Mientras las personas refugiadas en Serbia están encerradas forzosamente en campos, algunos de ellos custodiados por el Ejército, la ciudadanía ya lleva una vida normal y los políticos usan a los migrantes para su campaña electoral.

Soldados serbios registran a varios migrantes junto al campo de Sid. - REUTERS
Soldados serbios registran a varios migrantes junto al campo de Sid. - REUTERS/Marko Djurica

Muchos niños juegan y corretean de un lado a otro sobre prados ya sin hierba, rodeados de mini casetas blancas. Tras ellos, unas rejas que encierran ese lugar en el que viven y al que le llaman campo de refugiados. Y después, tanques y militares armados rodeando esa reja. Un poco más allá de ese recinto cerrado a modo de prisión, está la vida real, personas en las calles, terrazas llenas de gente, música balcánica y humo de cigarro que abarrota el espacio público como si nunca un virus hubiese paralizado la vida.

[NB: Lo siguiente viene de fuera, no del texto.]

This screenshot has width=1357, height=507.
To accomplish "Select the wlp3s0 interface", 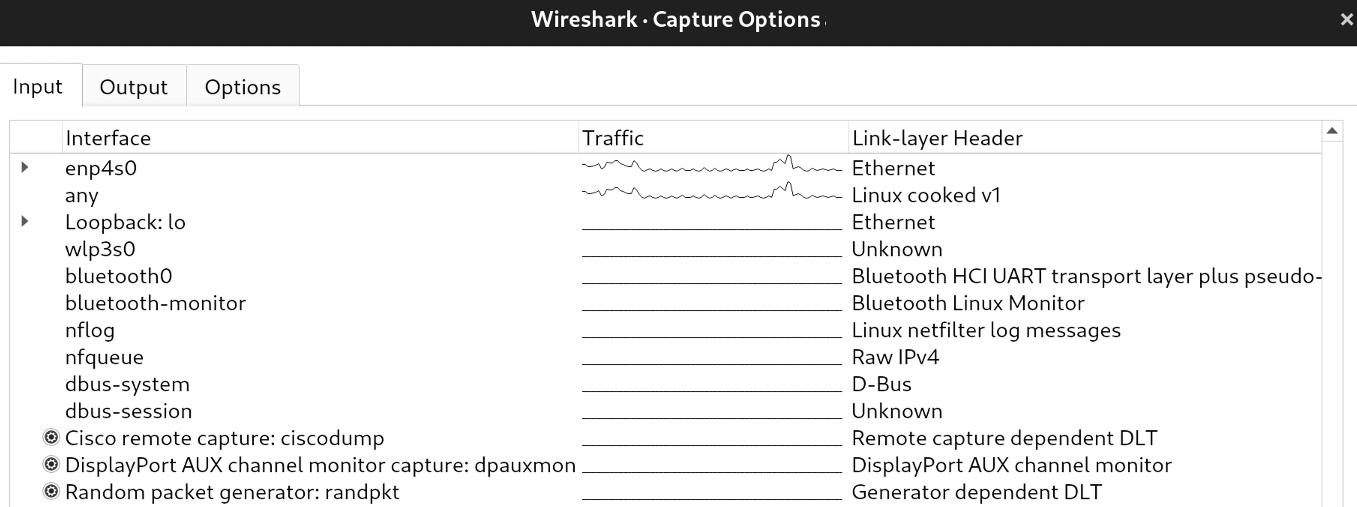I will (100, 249).
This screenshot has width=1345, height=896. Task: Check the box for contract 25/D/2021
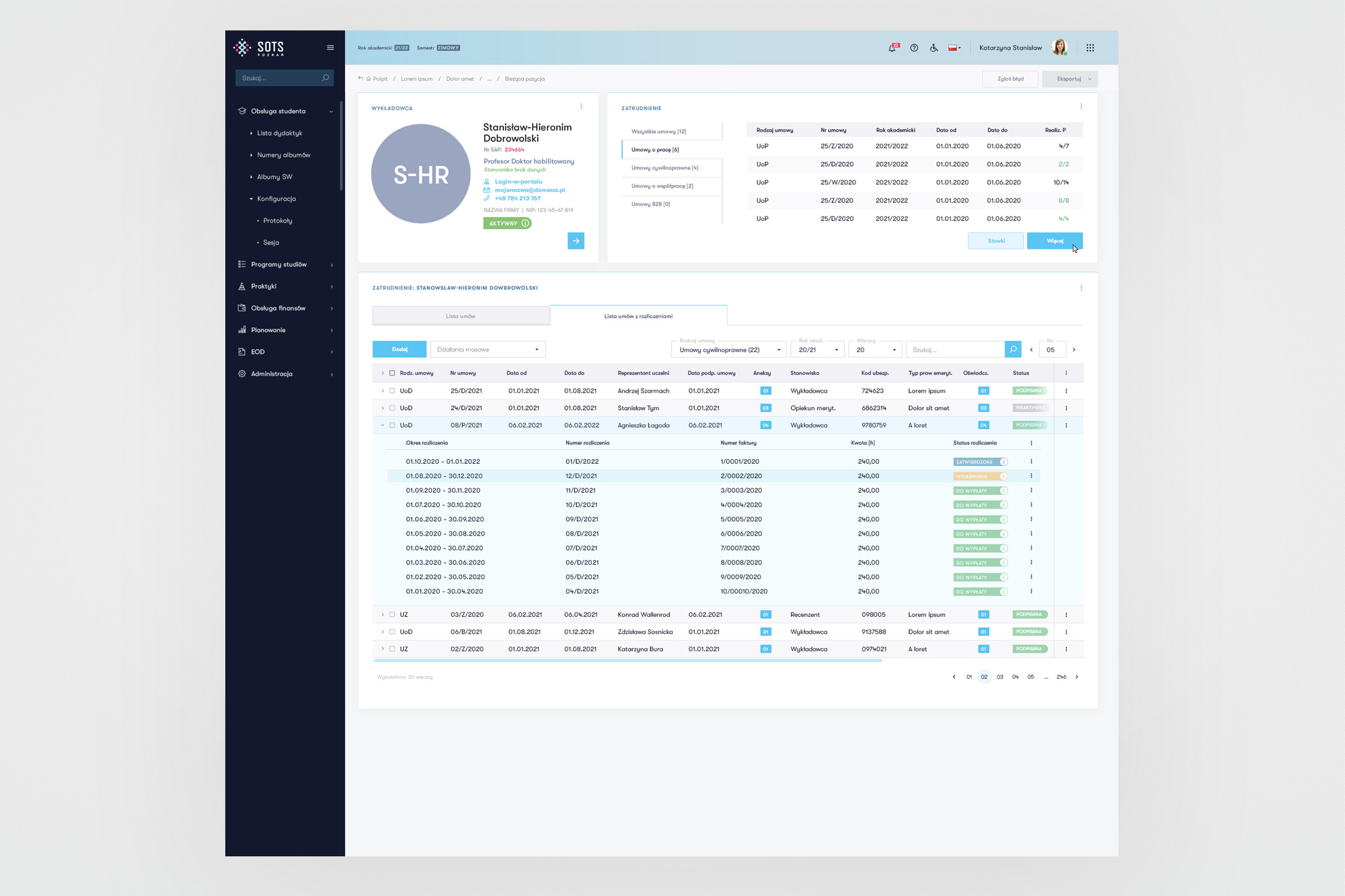[x=392, y=391]
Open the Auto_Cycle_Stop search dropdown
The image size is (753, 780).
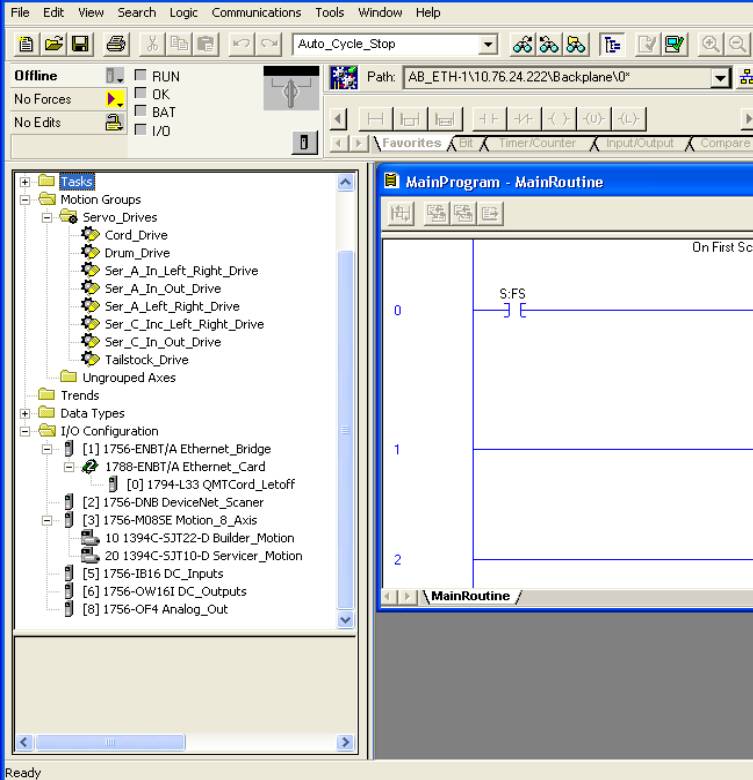pyautogui.click(x=489, y=44)
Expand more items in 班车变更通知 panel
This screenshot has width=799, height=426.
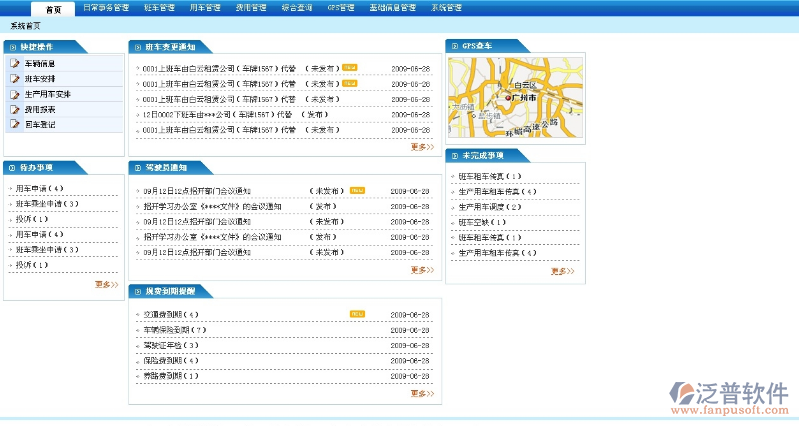pos(422,147)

En Serbia, el estado de emergencia para contener una posible expansión del coronavirus se acabó el 6 de mayo. Los serbios son prácticamente libres, su desescalada tiene muy pocas restricciones a la vista del poco impacto de la covid-19 en el país. Pero los refugiados continúan encerrados a cal y canto, igual que durante las semanas críticas de la pandemia. El único alivio que  encuentran en la mayoría de campos es que, mientras duró el estado de emergencia, que comenzó el 15 de marzo, los campos oficiales de refugiados estaban rodeados de militares y tanques. Luego pasaron a ser custodiados por la Policía. A pesar de todo, en la localidad de Sid, al norte del país, muy cerca de Croacia, el Ejército sigue custodiando los tres centros que ahí existen.

Hombres uniformados, equipados con armamento y vehículos blindados de combate con pintura de camuflaje que vigilan a personas llegadas de Siria, Irak, Afganistán, Palestina y otros lugares en conflicto y guerra de los que huyeron hace tiempo. Y mucho menos ideal resulta para los campos destinados a familias, donde viven una gran cantidad de niños y niñas pasando las horas muertas correteando y jugando dentro de las rejas que cercan su espacio de vida.

Casi tres meses de encierro

"No podemos salir a comprar comida, la que nos dan es insuficiente. Hay un mini supermercado en el campo, pero los precios son más altos que en las tiendas de fuera", cuenta Bilal, un chico del Kurdistán encerrado en Krnjaca, un campo a las afueras de Belgrado. Las presiones de él y de otras personas encerradas, y también de las organizaciones de derechos humanos que trabajan en Serbia, llevaron a que se permitiera a los migrantes salir unos minutos a comprar, pero con limitaciones. "No nos dejan entrar con refrescos de vuelta, supongo que porque quieren que nos gastemos nuestro dinero dentro", continúa Bilal.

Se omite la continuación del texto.